February 15, 2007
Barack Obama challenges the view that an American withdrawal from Iraq will result in unbridled civil war and massive carnage. This view, which is peddled by John Howard, is based on what Robert Dreyfuss calls a worst-case assumption: that if America leaves quickly, the Apocalypse will follow. This, says Howard, will spread to South-East Asia and threaten Australia's national security in a substantive way. Will it?

John Spooner
It's reasonable to question when the whole context of the debate around the Iraq war has shifted towards when and how to withdraw. Only Howard and Bush and their neocon supporters are sticking to their old lines of staying the course until victory is achieved, without really saying what victory actually means these days, given that it's no longer about democracy. What they do instead is push the fear button when what is needed is a national debate on the floor of Parliament and in civil society on the American/Australian course in Iraq.

▶ **INFORMATION GIVEN**
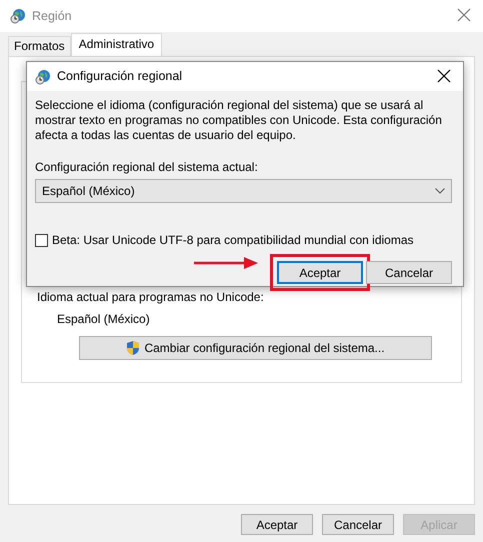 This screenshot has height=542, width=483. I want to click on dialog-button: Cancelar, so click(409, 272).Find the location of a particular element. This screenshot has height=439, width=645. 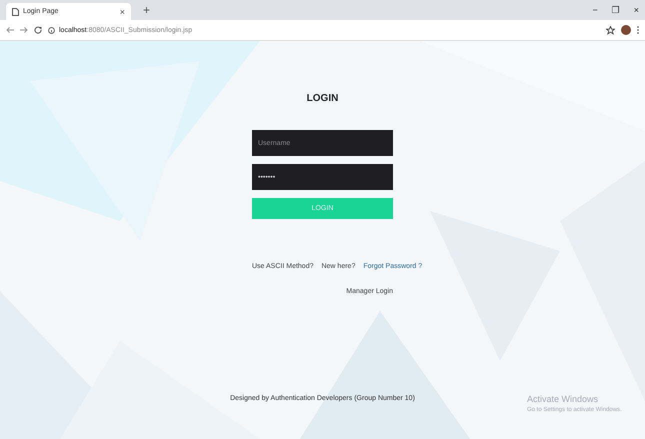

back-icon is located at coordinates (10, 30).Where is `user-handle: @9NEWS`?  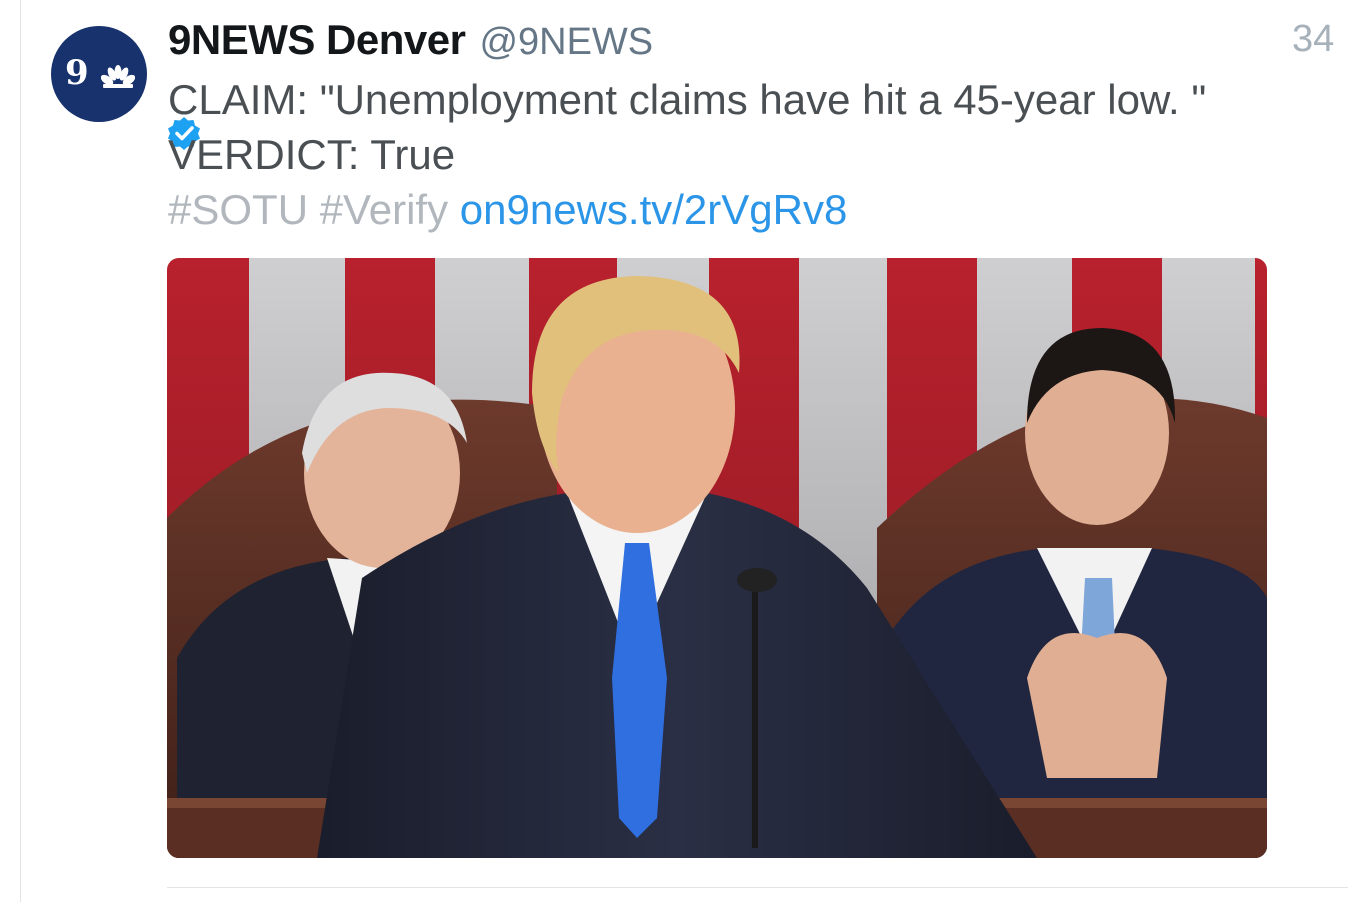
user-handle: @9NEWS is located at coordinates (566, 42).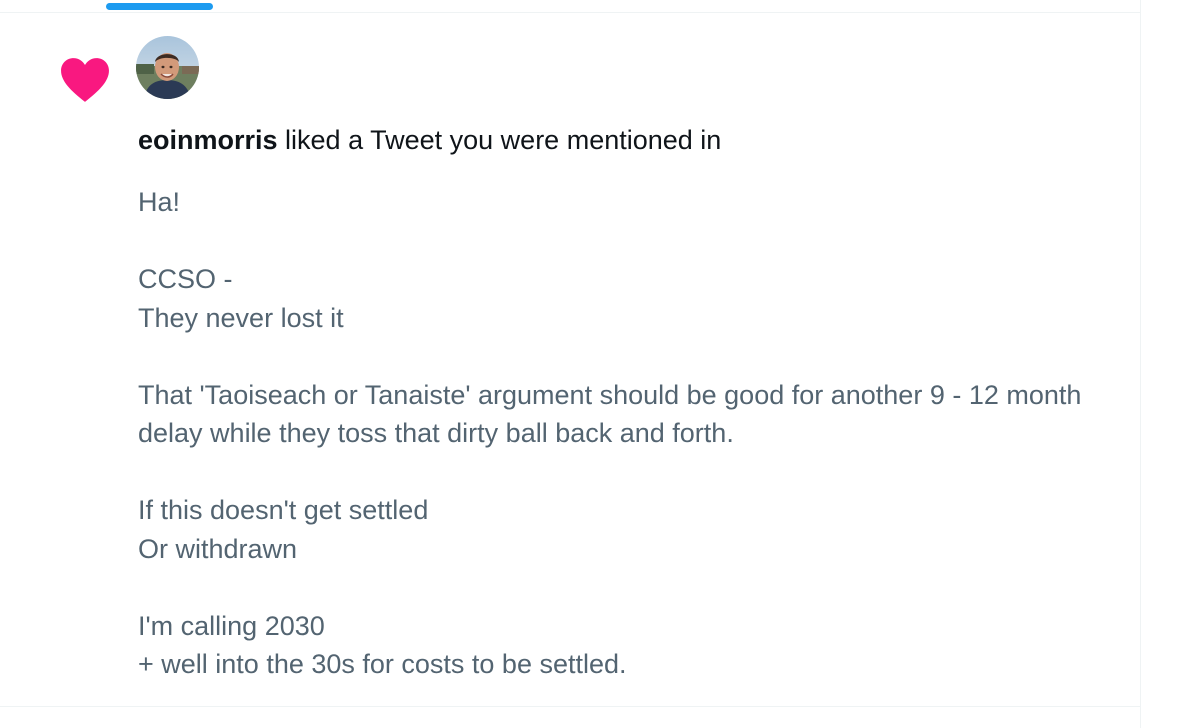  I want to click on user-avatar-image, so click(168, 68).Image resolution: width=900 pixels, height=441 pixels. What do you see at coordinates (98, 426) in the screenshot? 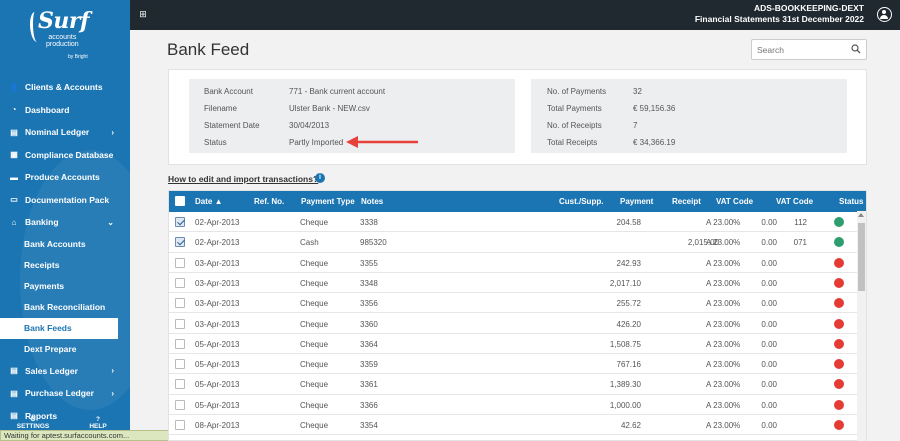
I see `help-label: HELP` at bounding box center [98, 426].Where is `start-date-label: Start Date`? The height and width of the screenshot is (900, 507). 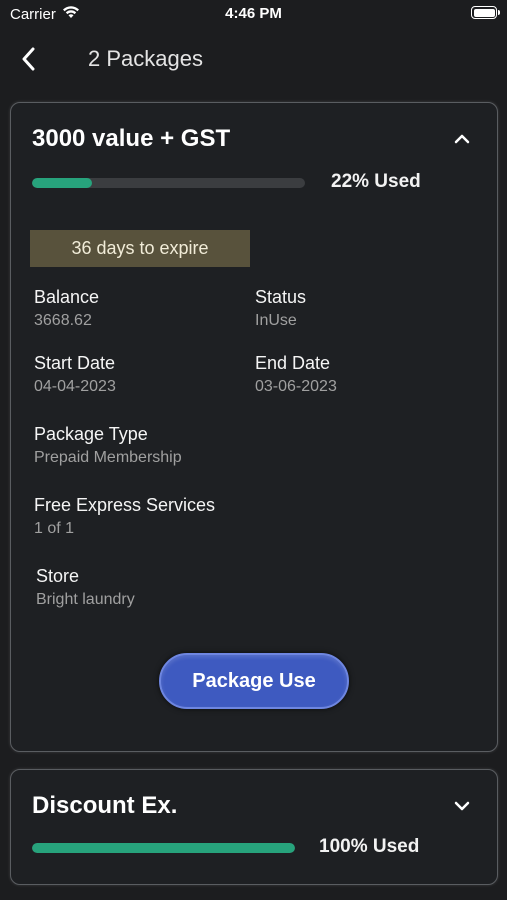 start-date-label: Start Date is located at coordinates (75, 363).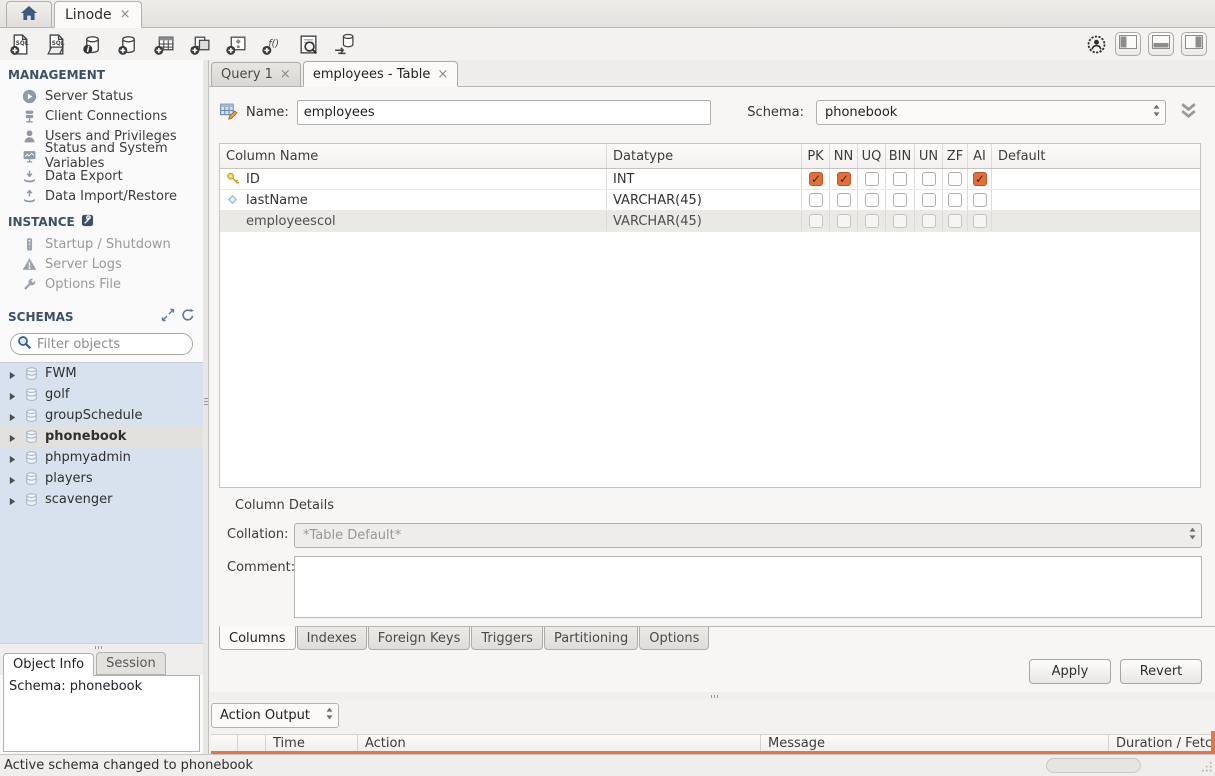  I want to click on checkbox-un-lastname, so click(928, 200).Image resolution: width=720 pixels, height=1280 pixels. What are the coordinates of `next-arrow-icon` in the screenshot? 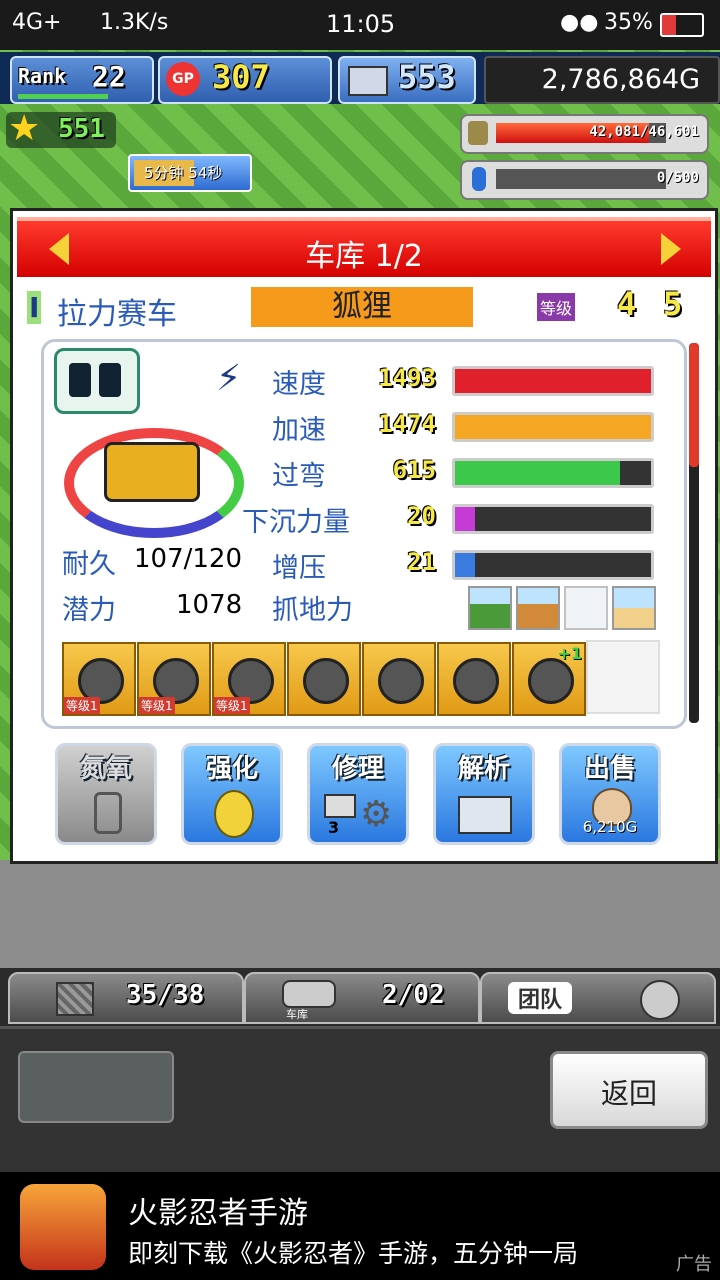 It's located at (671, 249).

▶ **REQUEST 1**
Rewrite the paragraph of the Iraq withdrawal piece that begins "It's reasonable to question" as a short bulleted list that keeps its main facts.
▶ **REQUEST 2**
Answer these questions from the Iraq withdrawal piece:
(a) Who is said to call Howard's view a worst-case assumption?
(b) According to Howard, to what region will the trouble spread?
(c) Who, besides Howard and Bush, is still sticking to the old line of staying the course?
▶ **REQUEST 3**
Carry on writing the piece on Iraq withdrawal from the point where it stops.
The records have nothing to do with the piece on Iraq withdrawal.

▶ **OUTPUT 1**
- The debate over the Iraq war has shifted to when and how to withdraw.
- Only Howard, Bush and their neocon supporters still say to stay the course until victory, without saying what victory now means, since it is no longer about democracy.
- Instead they push the fear button.
- What is needed is a national debate in Parliament and in civil society on the American and Australian course in Iraq.

▶ **OUTPUT 2**
(a) Robert Dreyfuss
(b) South-East Asia
(c) Their neocon supporters

▶ **OUTPUT 3**
What is being suggested by Bush and Howard about the consequences of a staged withdrawal. In a post-occupation Iraq al-Qaeda or other (unnamed) Islamic extremists will seize control once America departs; or that al-Qaeda will establish a safe haven in a rump, lawless Sunnistan and use that territory as a base, much as it used Taliban-controlled Afghanistan. This hardly squares with the realities on the ground: sinccethe bombing of a Shiite shrine in Samarra a year ago, the sectarian map of Baghdad has been almost completely redrawn as Shiites pushed Sunnis from area after area.
The Robert Dreyfuss article in The Washington Monthly is good and well worth reading.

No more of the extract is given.